Dans cette France d’aujourd’hui où la violence s’accroît et où chaque individu se projette ou s’interroge sur son propre destin, il me semble que le pays de l’existentialisme est devenu, insensiblement et pour une partie, celui de l’essentialisme. En effet parmi les causes de lutte, dans ce monde connecté d’aujourd’hui, on cloisonne les problèmes sans prendre en compte les interactions, les imbrications au sein de ce que l’on doit appeler un néopopulisme. Cette manière d’appréhender l’histoire est inhérente à la droite, et surtout à l’extrême droite, ce qui explique sûrement que ces idées se répandent dans la vie politique en France, avec un pessimisme et un rejet des institutions sans équivalent en Europe. Mais, plus inquiétant encore, la gauche française subit cette perte de repères liée à une société qui a bougé très vite, et pour certains trop vite. Cette gauche qui devrait comme toujours rattacher les choses, créer du mouvement et parler de progrès, est tombée dans le panneau de l’identitaire, du souverainisme, du « dégagisme », du pessimisme, avec un néomalthusianisme qui accompagne une écologie comportementaliste. Ainsi, face à l’éclatement social, la recherche des causes de discrimination ou d’humiliation s’ajoute pour porter non pas une idée du progrès ou la défense de valeurs universelles, mais des idées de lutte dans une réinterprétation anglo-saxonne de la déconstruction française des enjeux et des discriminations sociales des couches populaires. La gauche française a perdu son âme dans ses batailles intestines et trouve, pour la gauche de la gauche et certains écologistes (à la différence des Grünen en Allemagne), un sens à vouloir faire disparaître la social-démocratie. C’est même pour certains la lutte finale. Mais en lâchant l’universalisme et l’idée de progrès, toute cette gauche qui vocifère, qui trépigne en regardant les sondages qui donnent un deuxième tour Le Pen-Macron n’a pas compris qu’elle se perdait aux yeux de ceux-là mêmes qu’elle voudrait représenter.

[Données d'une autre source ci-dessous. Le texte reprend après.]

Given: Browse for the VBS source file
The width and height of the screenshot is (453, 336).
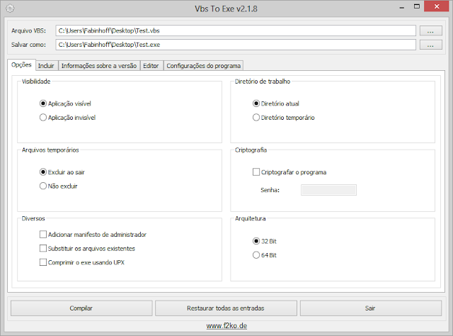Looking at the screenshot, I should point(430,30).
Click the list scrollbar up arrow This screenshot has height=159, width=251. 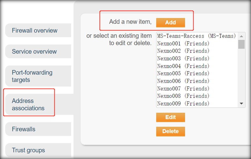click(241, 36)
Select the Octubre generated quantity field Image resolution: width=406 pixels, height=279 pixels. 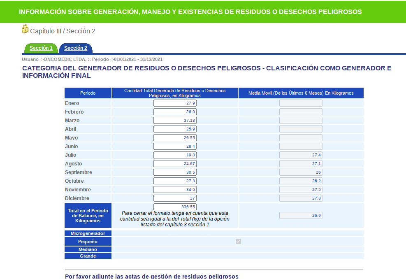pyautogui.click(x=175, y=181)
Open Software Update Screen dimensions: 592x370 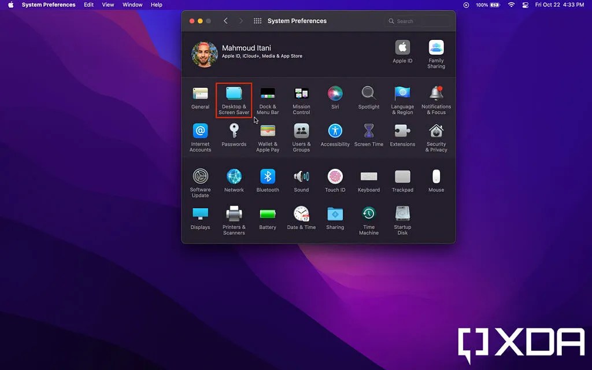pyautogui.click(x=200, y=180)
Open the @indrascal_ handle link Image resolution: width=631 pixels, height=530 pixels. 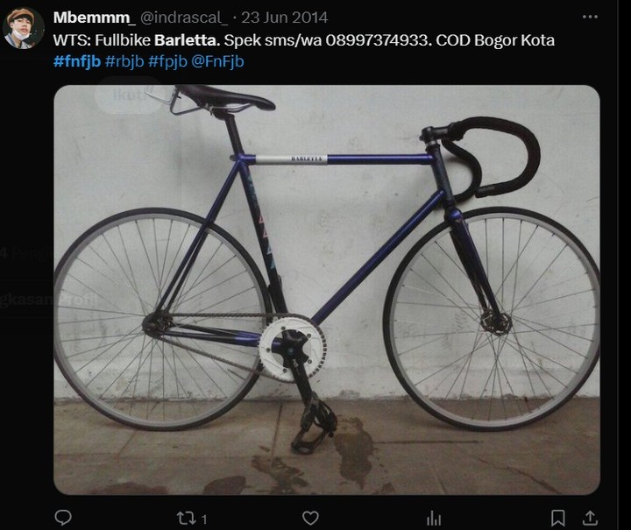click(x=184, y=18)
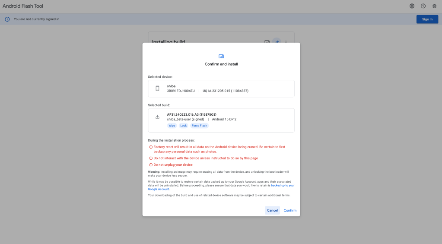Select the Lock chip
This screenshot has width=442, height=244.
(x=184, y=126)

Il existe ainsi une logique identitaire, victimaire, qui ne peut que conduire à entretenir les ressentiments individuels. La faute est toujours de la responsabilité des autres, du système, dans un champ psychologique et idéologique qui devient celui de « l’irréconciliable ». Quand l’histoire et le passé sont invoqués pour justifier les inégalités du présent, il n’y a plus d’espace pour la mémoire conciliatrice. Il n’y a plus que des assignations identitaires essentialistes. Je propose d’abord et au contraire de soutenir et de porter la ligne de tous ceux qui, comme Pierre Nora, ont souhaité la conciliation des mémoires, d’encourager un travail d’explication afin de reconnaître nos fautes pour mieux les dépasser et continuer à vivre dans nos diversités en s’acceptant. Les duels identitaires sont des duels perdus d’avance, ils ne peuvent se terminer que dans l’affrontement et la haine. Cela ne doit pas et ne peut pas être la gauche.
Car dans le contexte de doute et de brouillard qui est le nôtre, nous voilà également renvoyés à notre sort d’homme sur Terre, qui conduit certains à basculer, comme l’avait prédit André Malraux, dans un XXIe siècle religieux, ou plutôt spirituel, avec – l’histoire nous l’a pourtant souvent rappelé – le risque des violences, des incompréhensions et des dogmes qui s’affrontent sans compromis possibles. Le terrorisme en est l’expression ultime, qui mélange la haine et la vengeance dans le passage à l’acte le plus barbare, comme si tuer ne suffisait même plus. Depuis plus de vingt ans, les attentats nous poussent, nous les démocrates et républicains, à réaffirmer et à défendre les valeurs qui fondent notre République : la laïcité, la liberté de conscience, d’expression, d’entreprendre, l’égalité des hommes et des femmes, la fraternité et le respect pour les conditions du vivre-ensemble.